1. China's government is communist. What does that mean? It means that the Chinese people are not free to criticize their government. If they do, they will be put in jail.

2. China loans money to the United States government. What is a loan? It is where they give us one dollar, but we have to give them one dollar and one dime back.

3. China makes cheap stuff. They sell it to Wal-Mart. (There is a Wal-Mart right next to Sara's school).

4. At Christmas time American children open up their toys made in China that their parents buy at Wal-Mart. Colleen scolded me on this one, because many of these first-graders believe (or pretend to believe) their toys come from Santa Claus, not Wal-Mart.

I guarantee you that Sara is going to mix and mangle these concepts so they will not be recognizable on Wednesday.

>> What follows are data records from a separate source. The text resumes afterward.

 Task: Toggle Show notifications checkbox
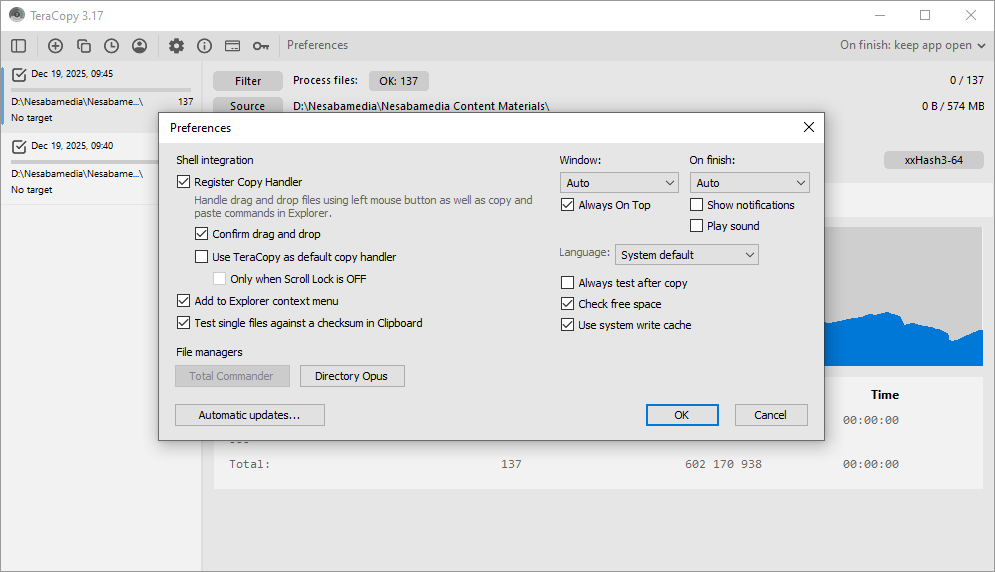(x=697, y=205)
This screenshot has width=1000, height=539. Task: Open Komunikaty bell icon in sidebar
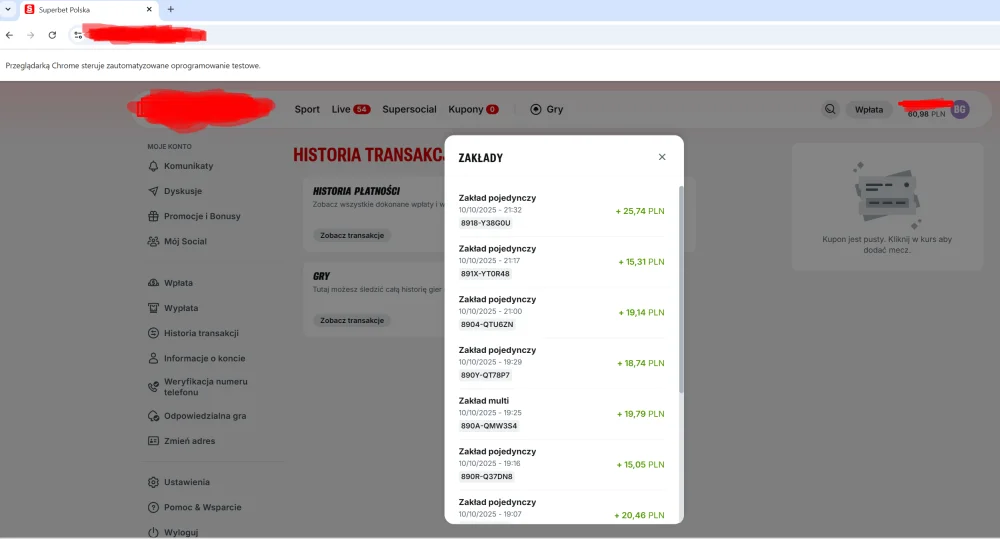click(153, 166)
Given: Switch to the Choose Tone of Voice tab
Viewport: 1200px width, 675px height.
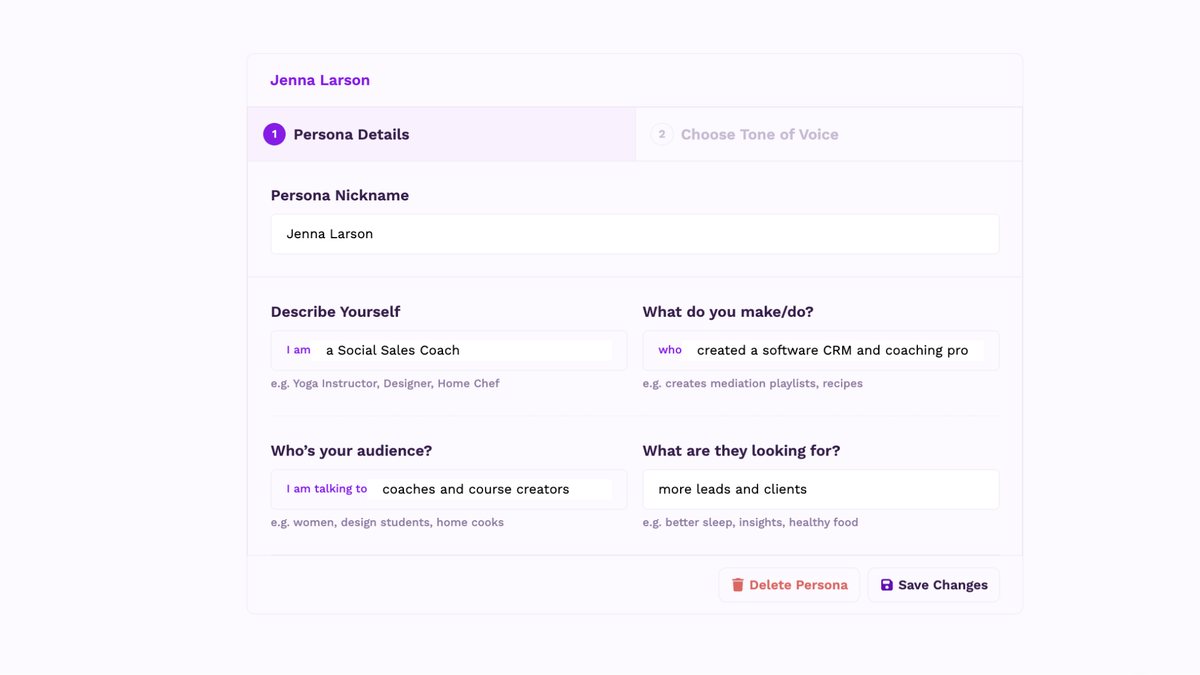Looking at the screenshot, I should click(760, 133).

Maybe I can persuade the teacher to let me ask Sara questions and prompt Sara, then she will explain the concepts more clearly. Stay tuned!

Strike One

A federal judge in Virginia today struck down the provision in Obamacare that requires individuals to purchase health care in order to pay for others' health care. Pajamas Media already has this video of Robert Gibbs today changing the language of the bill.

"Wait a second. What?"

Condi Rice cuts through Katie Couric's attempts to manipulate the facts about Saddam Hussein's threat to the world. I wish Sarah Palin would have been able to smack down Katie as well as Condi does here.
Via Moonbattery

Parents who raise victimizers

On December 11, I wrote about Victimizing. Today I want to write about a similar topic, parents who raise victimizers. Do you allow one of your children to victimize other people? If the parent sees her child victimizing other people, and just looks the other way, that parent is guilty of gross neglect of duty. That parent is creating a monster that other people will be victimized by throughout that child's life, both as a child and then as an adult. There are many possible "reasons" why a parent fails to confront her child who is victimizing others. None of these "reasons" are valid or acceptable. They are all excuses for the parent's cowardice. The bottom llne is the parent time and again chooses the easy way out, thereby allowing that child to develop into a monster for the rest of society to deal with.